## Exercise instructions
Every entry below should be repeated exactly; the pictures should not.

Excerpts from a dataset
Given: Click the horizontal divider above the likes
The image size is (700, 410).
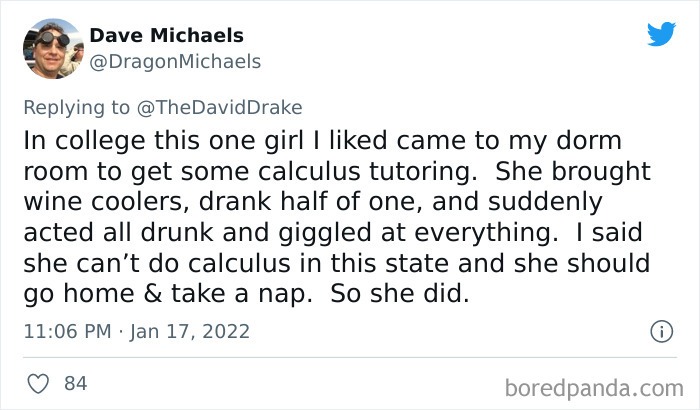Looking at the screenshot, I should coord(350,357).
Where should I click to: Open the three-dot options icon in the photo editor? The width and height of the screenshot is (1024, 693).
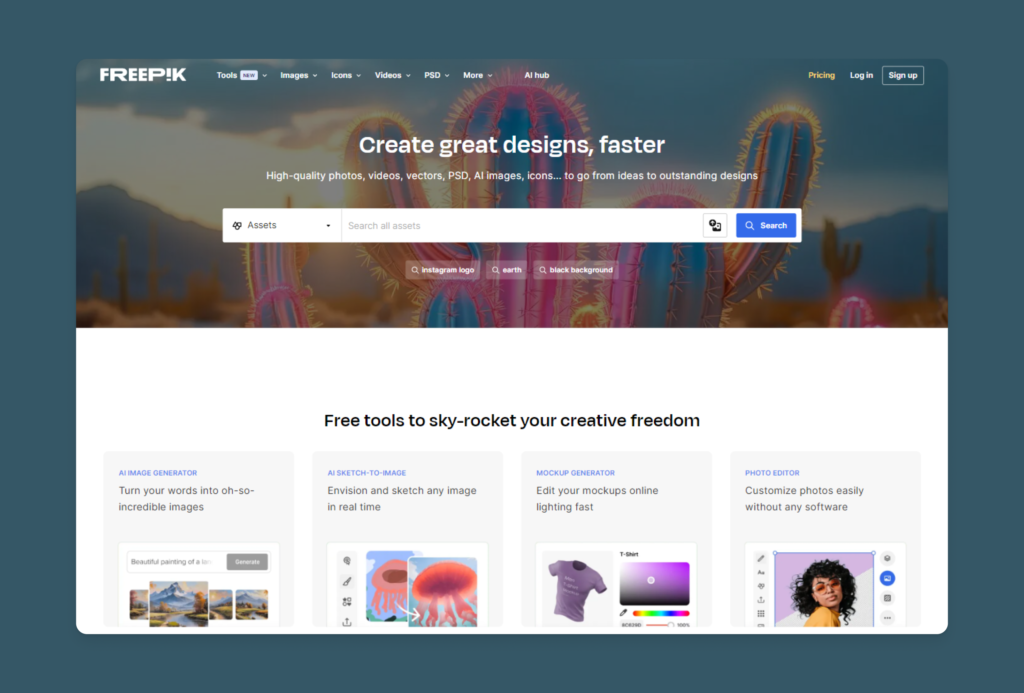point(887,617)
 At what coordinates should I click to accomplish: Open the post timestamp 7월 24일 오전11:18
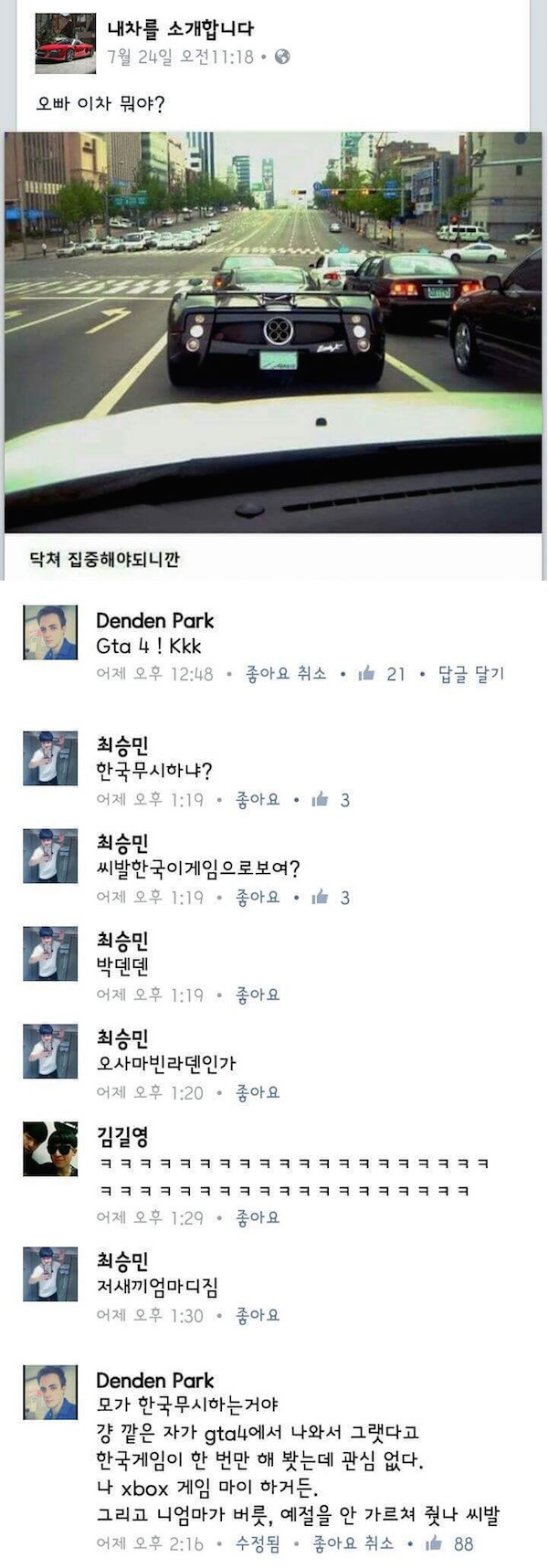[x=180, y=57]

## Result below
Given: Click the horizontal divider above the likes
The image size is (700, 410).
Looking at the screenshot, I should coord(350,357).
Where should I click to: Open the three-dot options icon in the photo editor? The width and height of the screenshot is (1024, 693).
point(887,617)
 At what coordinates should I click to accomplish: Open the post timestamp 7월 24일 오전11:18
[x=180, y=57]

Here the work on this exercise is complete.